Collected data
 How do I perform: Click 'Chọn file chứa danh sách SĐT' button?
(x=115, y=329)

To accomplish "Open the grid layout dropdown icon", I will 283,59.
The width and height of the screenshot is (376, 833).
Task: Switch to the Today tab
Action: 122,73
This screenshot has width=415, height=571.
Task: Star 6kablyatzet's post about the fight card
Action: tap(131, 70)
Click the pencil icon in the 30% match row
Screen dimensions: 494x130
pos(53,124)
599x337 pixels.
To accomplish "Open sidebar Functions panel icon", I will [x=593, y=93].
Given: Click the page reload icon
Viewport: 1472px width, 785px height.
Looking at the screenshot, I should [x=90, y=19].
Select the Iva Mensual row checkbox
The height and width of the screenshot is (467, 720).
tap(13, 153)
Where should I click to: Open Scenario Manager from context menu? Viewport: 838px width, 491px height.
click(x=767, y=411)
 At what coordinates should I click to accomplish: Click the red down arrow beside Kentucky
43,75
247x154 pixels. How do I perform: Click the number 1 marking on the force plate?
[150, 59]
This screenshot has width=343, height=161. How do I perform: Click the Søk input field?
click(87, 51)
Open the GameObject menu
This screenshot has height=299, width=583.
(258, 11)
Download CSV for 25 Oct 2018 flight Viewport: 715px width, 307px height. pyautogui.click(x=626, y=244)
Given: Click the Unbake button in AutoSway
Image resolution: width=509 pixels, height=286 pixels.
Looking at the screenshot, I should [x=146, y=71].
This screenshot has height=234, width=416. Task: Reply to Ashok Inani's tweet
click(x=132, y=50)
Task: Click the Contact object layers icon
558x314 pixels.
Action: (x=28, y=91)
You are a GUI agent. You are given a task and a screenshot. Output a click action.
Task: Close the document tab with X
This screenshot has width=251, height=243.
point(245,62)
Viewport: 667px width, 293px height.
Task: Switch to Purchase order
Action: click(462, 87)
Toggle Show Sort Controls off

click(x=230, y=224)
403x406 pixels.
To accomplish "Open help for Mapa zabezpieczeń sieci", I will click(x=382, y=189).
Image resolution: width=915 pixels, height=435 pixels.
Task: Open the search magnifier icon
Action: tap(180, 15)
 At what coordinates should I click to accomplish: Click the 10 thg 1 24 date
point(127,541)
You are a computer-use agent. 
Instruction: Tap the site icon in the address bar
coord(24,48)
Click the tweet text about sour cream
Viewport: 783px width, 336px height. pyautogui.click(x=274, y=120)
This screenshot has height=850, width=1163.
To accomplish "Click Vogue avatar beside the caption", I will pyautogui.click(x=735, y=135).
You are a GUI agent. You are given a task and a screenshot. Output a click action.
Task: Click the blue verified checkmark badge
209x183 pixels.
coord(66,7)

▸ **The task**
Quote exactly the first line of the entries and every line after it, stopping with the line that contains "Select the Iva Mensual row checkbox".

▸ **Reply to the exercise**
 How do I perform: Click 'Chọn file chứa danh sách SĐT' button?
(x=115, y=329)

To accomplish "Open the grid layout dropdown icon", I will 283,59.
The width and height of the screenshot is (376, 833).
Task: Switch to the Today tab
Action: 122,73
This screenshot has width=415, height=571.
Task: Star 6kablyatzet's post about the fight card
Action: tap(131, 70)
Click the pencil icon in the 30% match row
Screen dimensions: 494x130
pos(53,124)
599x337 pixels.
To accomplish "Open sidebar Functions panel icon", I will [x=593, y=93].
Given: Click the page reload icon
Viewport: 1472px width, 785px height.
Looking at the screenshot, I should [x=90, y=19].
Select the Iva Mensual row checkbox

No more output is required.